* _Your assignment_:
Print the complete set of entries exactly.

* _Data for this task_:
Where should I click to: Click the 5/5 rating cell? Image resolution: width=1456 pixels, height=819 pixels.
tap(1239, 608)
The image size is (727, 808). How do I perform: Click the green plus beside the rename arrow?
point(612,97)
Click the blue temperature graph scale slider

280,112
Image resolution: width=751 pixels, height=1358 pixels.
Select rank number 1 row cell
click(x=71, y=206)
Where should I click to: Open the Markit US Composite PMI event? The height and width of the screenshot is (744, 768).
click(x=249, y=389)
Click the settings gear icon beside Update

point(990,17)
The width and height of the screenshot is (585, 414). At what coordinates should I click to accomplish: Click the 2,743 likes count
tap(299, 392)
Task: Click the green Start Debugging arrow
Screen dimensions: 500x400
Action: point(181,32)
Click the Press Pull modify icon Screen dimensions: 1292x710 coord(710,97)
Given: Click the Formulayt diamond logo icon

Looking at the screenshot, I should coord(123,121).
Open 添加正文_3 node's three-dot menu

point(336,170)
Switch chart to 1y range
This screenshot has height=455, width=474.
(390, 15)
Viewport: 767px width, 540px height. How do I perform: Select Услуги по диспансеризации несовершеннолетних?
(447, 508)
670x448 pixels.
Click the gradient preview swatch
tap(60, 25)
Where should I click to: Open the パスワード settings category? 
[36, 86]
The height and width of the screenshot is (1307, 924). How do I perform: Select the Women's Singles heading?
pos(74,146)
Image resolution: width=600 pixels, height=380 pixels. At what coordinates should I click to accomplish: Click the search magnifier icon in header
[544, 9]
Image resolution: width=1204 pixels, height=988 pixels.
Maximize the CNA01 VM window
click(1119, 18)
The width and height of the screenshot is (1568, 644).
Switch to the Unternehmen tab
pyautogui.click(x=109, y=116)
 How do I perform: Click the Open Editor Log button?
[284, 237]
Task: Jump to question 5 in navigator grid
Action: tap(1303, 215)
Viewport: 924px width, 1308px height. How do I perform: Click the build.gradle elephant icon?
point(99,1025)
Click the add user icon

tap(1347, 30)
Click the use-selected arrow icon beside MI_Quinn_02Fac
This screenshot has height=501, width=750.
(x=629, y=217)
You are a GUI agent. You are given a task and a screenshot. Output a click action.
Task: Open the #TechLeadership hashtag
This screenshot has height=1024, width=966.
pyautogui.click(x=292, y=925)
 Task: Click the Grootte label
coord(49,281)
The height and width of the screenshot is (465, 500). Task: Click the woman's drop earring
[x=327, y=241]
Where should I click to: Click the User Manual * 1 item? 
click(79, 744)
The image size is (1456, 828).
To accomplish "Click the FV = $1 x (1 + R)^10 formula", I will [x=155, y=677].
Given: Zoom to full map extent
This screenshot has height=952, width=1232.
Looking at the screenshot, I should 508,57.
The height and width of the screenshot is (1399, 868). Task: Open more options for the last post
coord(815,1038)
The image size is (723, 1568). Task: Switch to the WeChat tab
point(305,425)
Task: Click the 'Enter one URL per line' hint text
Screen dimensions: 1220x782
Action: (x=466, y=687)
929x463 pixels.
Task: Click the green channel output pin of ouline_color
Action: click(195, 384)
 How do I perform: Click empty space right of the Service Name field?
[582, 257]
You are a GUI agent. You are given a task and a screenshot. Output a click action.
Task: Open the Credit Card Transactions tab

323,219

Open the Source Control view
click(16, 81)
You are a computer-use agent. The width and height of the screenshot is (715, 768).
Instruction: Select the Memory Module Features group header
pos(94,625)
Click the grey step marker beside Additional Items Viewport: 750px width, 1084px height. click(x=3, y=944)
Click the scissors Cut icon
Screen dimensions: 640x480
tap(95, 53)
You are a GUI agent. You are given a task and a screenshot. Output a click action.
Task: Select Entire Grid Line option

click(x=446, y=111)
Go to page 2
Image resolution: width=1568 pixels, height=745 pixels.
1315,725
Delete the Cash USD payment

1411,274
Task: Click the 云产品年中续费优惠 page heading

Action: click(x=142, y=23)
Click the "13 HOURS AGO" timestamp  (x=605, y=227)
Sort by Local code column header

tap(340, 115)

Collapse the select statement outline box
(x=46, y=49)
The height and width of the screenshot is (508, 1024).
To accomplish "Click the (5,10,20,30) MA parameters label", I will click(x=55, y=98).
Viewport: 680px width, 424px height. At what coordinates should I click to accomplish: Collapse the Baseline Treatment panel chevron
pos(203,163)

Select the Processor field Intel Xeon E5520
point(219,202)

* _Solved exercise_:
Where should I click to: Click the 5/5 rating cell? Image resolution: width=1456 pixels, height=819 pixels.
tap(1239, 608)
The image size is (727, 808). How do I perform: Click the green plus beside the rename arrow?
point(612,97)
Click the blue temperature graph scale slider

280,112
Image resolution: width=751 pixels, height=1358 pixels.
Select rank number 1 row cell
click(x=71, y=206)
Where should I click to: Open the Markit US Composite PMI event? The height and width of the screenshot is (744, 768).
click(x=249, y=389)
Click the settings gear icon beside Update

point(990,17)
The width and height of the screenshot is (585, 414). At what coordinates should I click to accomplish: Click the 2,743 likes count
tap(299, 392)
Task: Click the green Start Debugging arrow
Screen dimensions: 500x400
Action: point(181,32)
Click the Press Pull modify icon Screen dimensions: 1292x710 coord(710,97)
Given: Click the Formulayt diamond logo icon

Looking at the screenshot, I should coord(123,121).
Open 添加正文_3 node's three-dot menu

point(336,170)
Switch chart to 1y range
This screenshot has height=455, width=474.
(390, 15)
Viewport: 767px width, 540px height. How do I perform: Select Услуги по диспансеризации несовершеннолетних?
(447, 508)
670x448 pixels.
Click the gradient preview swatch
tap(60, 25)
Where should I click to: Open the パスワード settings category? 
[36, 86]
The height and width of the screenshot is (1307, 924). How do I perform: Select the Women's Singles heading?
pos(74,146)
Image resolution: width=600 pixels, height=380 pixels. At what coordinates should I click to accomplish: Click the search magnifier icon in header
[544, 9]
Image resolution: width=1204 pixels, height=988 pixels.
Maximize the CNA01 VM window
click(1119, 18)
The width and height of the screenshot is (1568, 644).
Switch to the Unternehmen tab
pyautogui.click(x=109, y=116)
 How do I perform: Click the Open Editor Log button?
[284, 237]
Task: Jump to question 5 in navigator grid
Action: tap(1303, 215)
Viewport: 924px width, 1308px height. How do I perform: Click the build.gradle elephant icon?
point(99,1025)
Click the add user icon

tap(1347, 30)
Click the use-selected arrow icon beside MI_Quinn_02Fac
This screenshot has height=501, width=750.
(x=629, y=217)
You are a GUI agent. You are given a task and a screenshot. Output a click action.
Task: Open the #TechLeadership hashtag
This screenshot has height=1024, width=966.
pyautogui.click(x=292, y=925)
 Task: Click the Grootte label
coord(49,281)
The height and width of the screenshot is (465, 500). Task: Click the woman's drop earring
[x=327, y=241]
Where should I click to: Click the User Manual * 1 item? 
click(79, 744)
The image size is (1456, 828).
To accomplish "Click the FV = $1 x (1 + R)^10 formula", I will [x=155, y=677].
Given: Zoom to full map extent
This screenshot has height=952, width=1232.
Looking at the screenshot, I should 508,57.
The height and width of the screenshot is (1399, 868). Task: Open more options for the last post
coord(815,1038)
The image size is (723, 1568). Task: Switch to the WeChat tab
point(305,425)
Task: Click the 'Enter one URL per line' hint text
Screen dimensions: 1220x782
Action: (x=466, y=687)
929x463 pixels.
Task: Click the green channel output pin of ouline_color
Action: click(195, 384)
 How do I perform: Click empty space right of the Service Name field?
[582, 257]
You are a GUI agent. You are given a task and a screenshot. Output a click action.
Task: Open the Credit Card Transactions tab

323,219

Open the Source Control view
click(16, 81)
You are a computer-use agent. The width and height of the screenshot is (715, 768).
Instruction: Select the Memory Module Features group header
pos(94,625)
Click the grey step marker beside Additional Items Viewport: 750px width, 1084px height. click(x=3, y=944)
Click the scissors Cut icon
Screen dimensions: 640x480
tap(95, 53)
You are a GUI agent. You are given a task and a screenshot. Output a click action.
Task: Select Entire Grid Line option

click(x=446, y=111)
Go to page 2
Image resolution: width=1568 pixels, height=745 pixels.
1315,725
Delete the Cash USD payment

1411,274
Task: Click the 云产品年中续费优惠 page heading

Action: click(x=142, y=23)
Click the "13 HOURS AGO" timestamp  (x=605, y=227)
Sort by Local code column header

tap(340, 115)

Collapse the select statement outline box
(x=46, y=49)
The height and width of the screenshot is (508, 1024).
To accomplish "Click the (5,10,20,30) MA parameters label", I will click(x=55, y=98).
Viewport: 680px width, 424px height. At what coordinates should I click to accomplish: Collapse the Baseline Treatment panel chevron
pos(203,163)

Select the Processor field Intel Xeon E5520
point(219,202)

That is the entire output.